Sono 17 le persone che si sono tolte la vita nelle carceri lombarde nel corso del 2022, stando all’ultimo rilevamento del Dipartimento dell’amministrazione penitenziaria (Dap). L’ultimo caso risale a venerdì scorso e si è verificato nel penitenziario di Monza dove un ragazzo di 24 anni, nonostante fosse sottoposto a sorveglianza per problemi di autolesionismo, si è ucciso. Episodi di questo tipo si sono verificati, oltre che a Monza, nelle tre carceri di Milano, ma anche a Sondrio, Brescia, Pavia, Bergamo e Como.
Oggi in Lombardia ci si trova davanti a un’escalation, rispetto agli scorsi anni: i detenuti che un anno fa si erano tolti la vita in cella al 15 agosto erano sei, per un totale di 13 a fine 2021. Mentre nel 2020 si erano tolte la vita venti persone, e 11 lo avevano fatto entro la metà agosto.
Invertire questa tendenza sembra un’impresa difficilissima. Eppure: «Una telefonata salva la vita». È questo l’appello lanciato dal cappellano del carcere di Busto Arsizio ( Varese) don David Riboldi, sacerdote della diocesi di Milano: «Mi sono rivolto direttamente alla ministra della Giustizia, Marta Cartabia, per chiedere di consentire l’uso dei cellulari nelle celle, una proposta sottoscritta nella sua recente visita nel carcere di Busto anche dal presidente della Cei, il cardinale Matteo Zuppi, e rilanciata dall’ispettore generale dei cappellani, don Raffaele Grimaldi». Tra le cause principali dei suicidi dietro le sbarre ci sono la solitudine, le poche – quando e dove sono presenti – attività rieducative (dal lavoro all’istruzione) e il sovraffollamento. La Lombardia, che ospita 18 istituti di pena dei 190 in Italia, è la peggior regione – secondo l’ultimo rapporto di Antigone – riguardo all’affollamento carcerario: ci sono in media 150 detenuti per 100 posti, con picchi del 190% nell’istituto milanese di San Vittore, ma anche del 174,7% a Busto e del 167,7% a Lodi.
«Mettere i telefoni in cella per prevenire i suicidi non è solo una proposta. È una pratica che dove esiste già, funziona – testimonia don Riboldi –. Recentemente ho ricevuto una chiamata alle 22.30 da un recluso che ho conosciuto al carcere di Busto e che ora sconta la sua pena in un penitenziario del Nord Europa. 'Don, mi sento giù. Ha voglia di ascoltarmi un po’?'. Abbiamo parlato mezz’ora e mi ha detto che subito dopo avrebbe chiamato sua madre». Il nostro ordinamento stabilisce che si possa chiamare solo dieci minuti a settimana. Con la pandemia le video-chiamate erano entrate in carcere per sopperire ai mancati colloqui, «ma questa buona pratica introdotta negli ultimi anni a causa del Covid sta sparendo », dice amareggiato don Riboldi. Il telefono in cella, senza limiti di orari, era stato suggerito lo scorso dicembre per prevenire i suicidi anche dalla commissione parlamentare sul carcere.

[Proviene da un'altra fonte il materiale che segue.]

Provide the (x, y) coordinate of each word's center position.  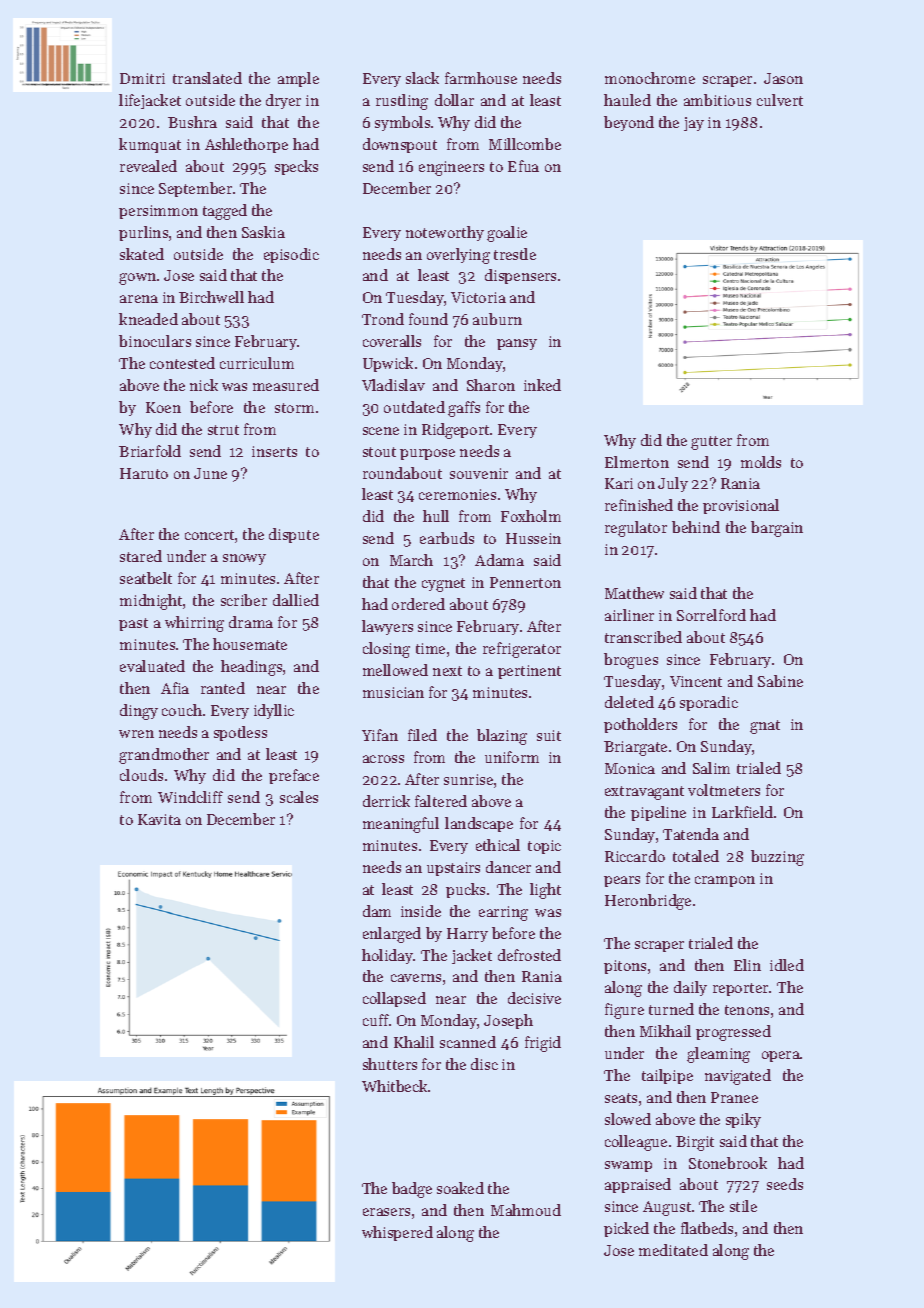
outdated (414, 407)
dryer (283, 101)
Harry (467, 935)
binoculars (155, 341)
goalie (507, 234)
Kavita (159, 819)
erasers (386, 1212)
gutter (711, 443)
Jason (783, 78)
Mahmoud (526, 1210)
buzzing (777, 858)
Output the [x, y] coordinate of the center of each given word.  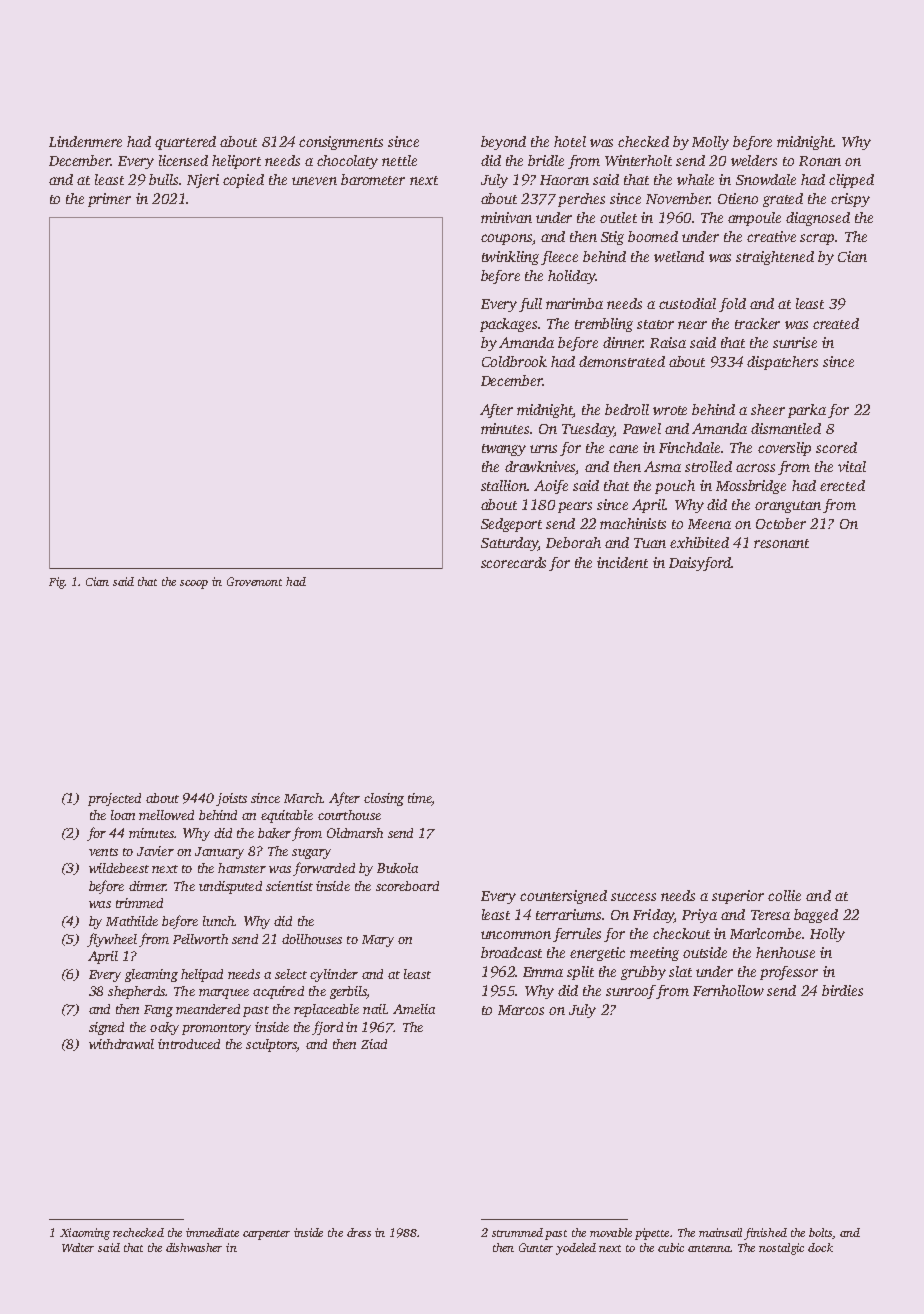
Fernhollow [728, 990]
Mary [378, 941]
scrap [817, 239]
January [219, 853]
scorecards [513, 562]
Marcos [521, 1010]
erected [842, 485]
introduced [189, 1044]
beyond [503, 143]
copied [243, 181]
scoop [194, 584]
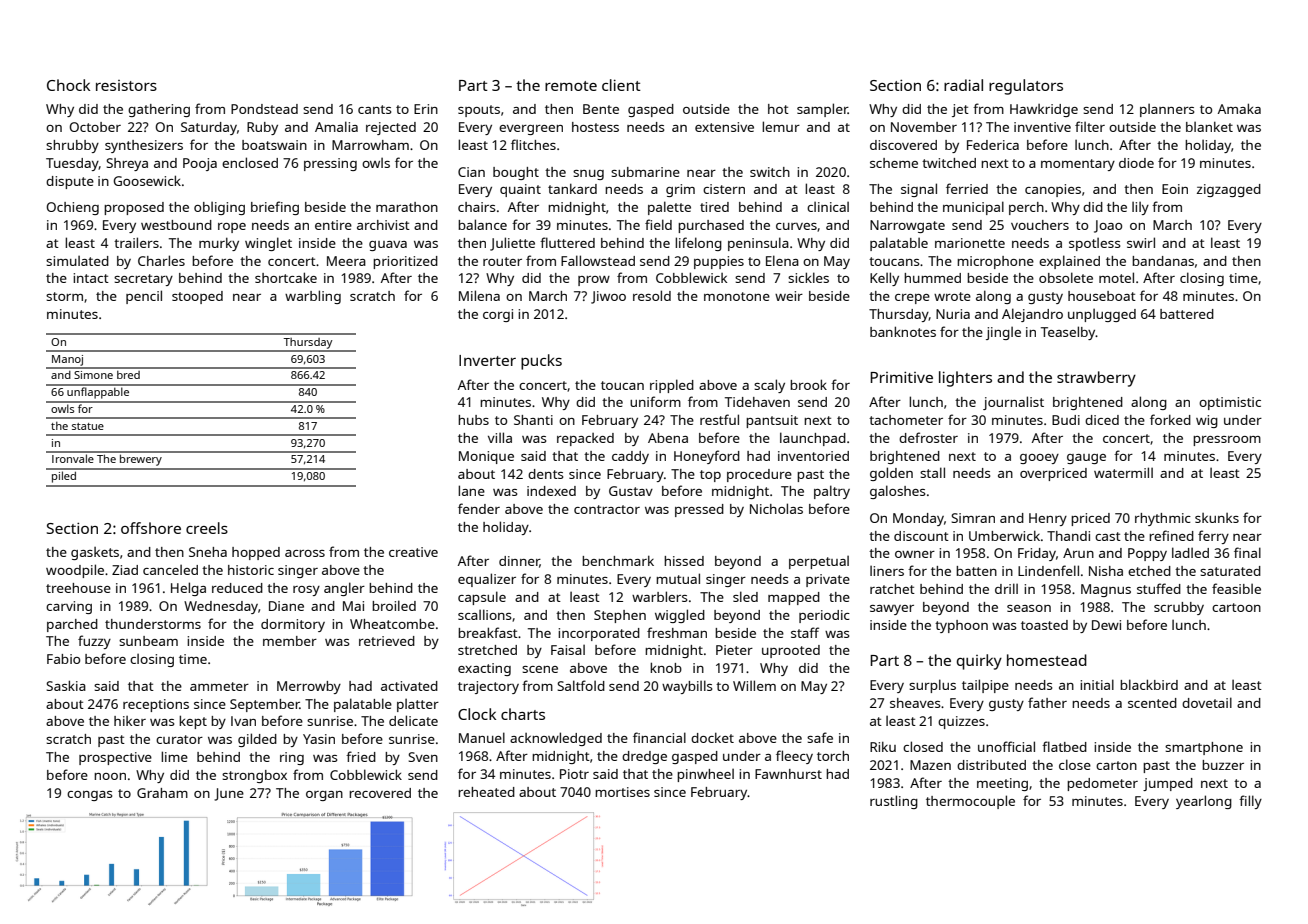  Describe the element at coordinates (487, 360) in the page. I see `Inverter` at that location.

Le giornate dei detenuti «sono vuote perché mancano attività ricreative, didattiche e lavorative – insiste il cappellano di Busto –. In carcere lavora solo il 5% dei detenuti. Per aiutare a invertire la rotta ho inaugurato a ottobre 2020, alla presenza della ministra Cartabia, La Valle di Ezechiele, una cooperativa sociale che dà lavoro a persone recluse». Dopo la pausa di agosto saranno quattro detenuti, due persone impegnate nei lavori di pubblica utilità e cinque su richiesta del Tribunale, i lavoratori che raggiungeranno la sede operativa della cooperativa nell’ex vellutificio di Fagnano Olona ( Varese), vicino a Busto.
l cardinale Zuppi in visita alla coop «La Valle di Ezechiele» - .
All’interno della struttura vengono realizzate stampe specializzate, calendari e, in tempo d’Avvento, i cesti di Natale: «Dei 15 detenuti che in questi anni hanno imparato una professione vera, che esiste anche fuori dal penitenziario, e hanno lavorato per La Valle di Ezechiele, nessuno è più tornato dentro. Confermo che lavorare abbatte la recidiva e recentemente un ragazzo, scontata la pena, è stato assunto da un panificio», racconta don Riboldi. Il lavoro, insomma, ripaga e abbatte la recidiva. «Siamo molto soddisfatti di aver fatto produrre ai detenuti le stampe delle magliette indossate dai ragazzi degli oratori nella diocesi di Milano. È un messaggio concreto che vale più di tante parole».